Out of the blue, I will think to send something to a friend in another state. When it arrives three days later, it’s exactly what she needed that day. How did I know? Is something going on beyond coincidence? We are more connected to each other than we think, both to the living and the dead.
I believe that everyone I’ve ever loved is still present inside me in some way. The compassion of my wife Evelyn continues to encourage me, the wisdom of father-in-law Stan continues to guide me, and the creativity of mother Martha continues to inspire me.
As soon as I arrive in Yosemite, a coyote always appears, either sitting along the road to welcome me in, or trotting across the meadow with a glance toward me. Molly says Coyote is my spirit guide. She might be right. Some people say they never see coyotes. I see them all the time.
Black Elk believed that people were brothers and sisters to all of creation—the bison, rivers, horses, coyotes, and ravens. The Ahwahnechees believed that the deer willingly gave themselves up to their arrows, knowing that people had to eat. The Sioux believe that their Grandfathers and Grandmothers in the afterlife send messages to guide them.
Religions around the world have rituals and observances that seek to preserve the bonds with those who have died. The Japanese maintain altars in their homes to keep the lines of communication open with their ancestors. On Samhain, the Celtic people believe that the wall between worlds thins to a veil and we can see and talk with our dead. Some of us try to communicate with the Beyond through séances, psychics, tea leaves, tarot cards, and Ouija boards.

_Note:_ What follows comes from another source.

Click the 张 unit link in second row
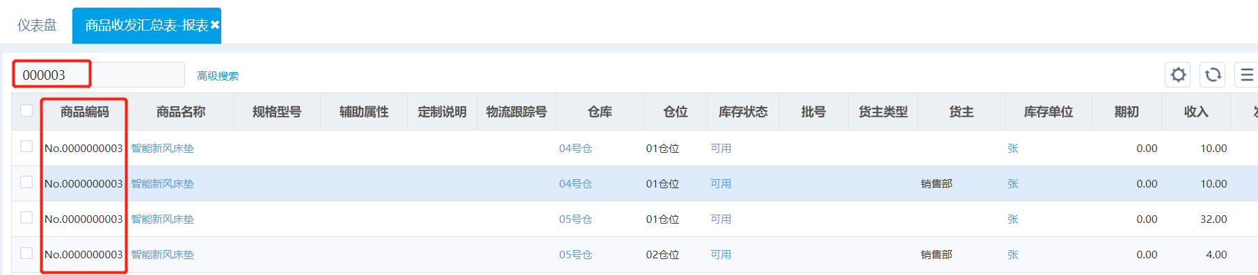 [1013, 183]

Do you hear the voices of your dead?
Ghosts of my departed don’t dance around my bed at night. There’s no screaming, rattling of chains, or dancing with flaming swords, although that would be cool. Yet there have been enough events I can’t explain that make me think that contact from the beyond is possible.
One evening, six months after Ev died, I was in Yosemite sitting by the river, watching the sunset fade to a canary yellow sky and waiting for the stars and their constellations to emerge. Off-handedly, I asked Ev to give me a sign, if she was still around, that she was okay. And in that instant the sunset turned heart red. I was stunned, and sat still for ten minutes, yet I wrote it off as a strange happenstance because what are the odds?
When I came back to camp, someone asked if I had seen the sunset tonight. She had worked in the valley for eight years and had never seen a sunset like that.